The present study was designed to elucidate the role of
p38 mitogen-activated protein kinase (p38) in the pathogenesis of
inflammation, using a mouse
contact hypersensitivity (CHS) model induced by 2,4-dinitro-1-fluorobenzene (
DNFB). Ear swelling was induced by challenge with
DNFB, accompanied by infiltration of mononuclear cells, neutrophils, and eosinophils and a marked increase in
mRNA levels of
cytokines such as
interleukin (IL)-2,
interferon (IFN)-gamma,
IL-4,
IL-5, IL-1beta,
IL-18, and
tumor necrosis factor-alpha in the challenged ear skin.
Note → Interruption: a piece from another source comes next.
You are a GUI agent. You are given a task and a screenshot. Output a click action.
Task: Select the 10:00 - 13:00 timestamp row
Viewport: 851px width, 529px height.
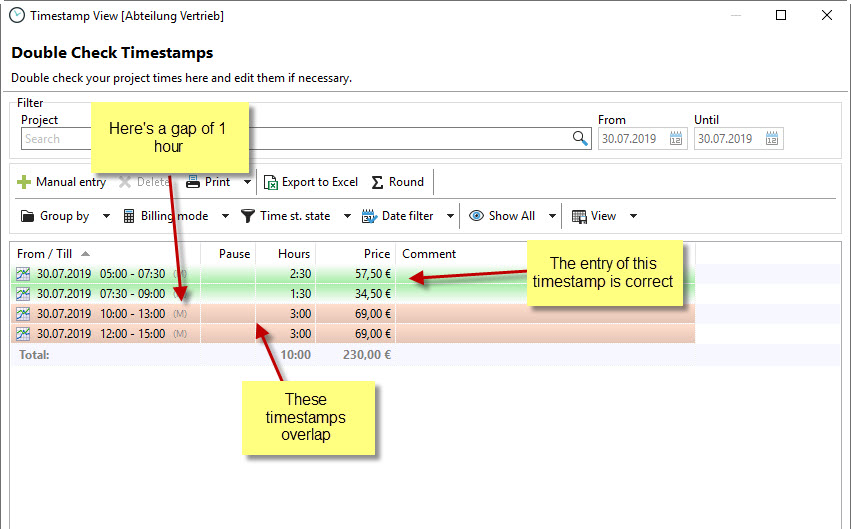[x=100, y=314]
Both ear swelling and the number of infiltrated cells in
DNFB-challenged ear skin were significantly inhibited by treatment with
SB202190, a p38 inhibitor. Furthermore, the
DNFB-induced expression of all
cytokines except
IL-4 was significantly inhibited by treatment with
SB202190.
Ribonuclease protection assay revealed that the
mRNA levels of
chemokines such as IP-10 and MCP-1 in ear skin were markedly increased at 24 h after challenge with
DNFB. The induction of these
chemokines was significantly inhibited by treatment with
SB202190. In p38alpha +/- mice, both ear swelling and infiltration of cells induced by
DNFB were reduced compared with those in wild-type mice. However, induction of
cytokines by
DNFB was also observed in p38alpha +/- mice, although the induction of IFN-gamma,
IL-5, and
IL-18 was typically reduced compared with that in wild-type mice. Challenge with
DNFB slightly induced IP-10 and MCP-1
mRNA in p38alpha +/- mice, with weaker signals than those in SB202190-treated wild-type mice. These results suggest that p38 plays a key role in CHS and is an important target for the treatment of CHS.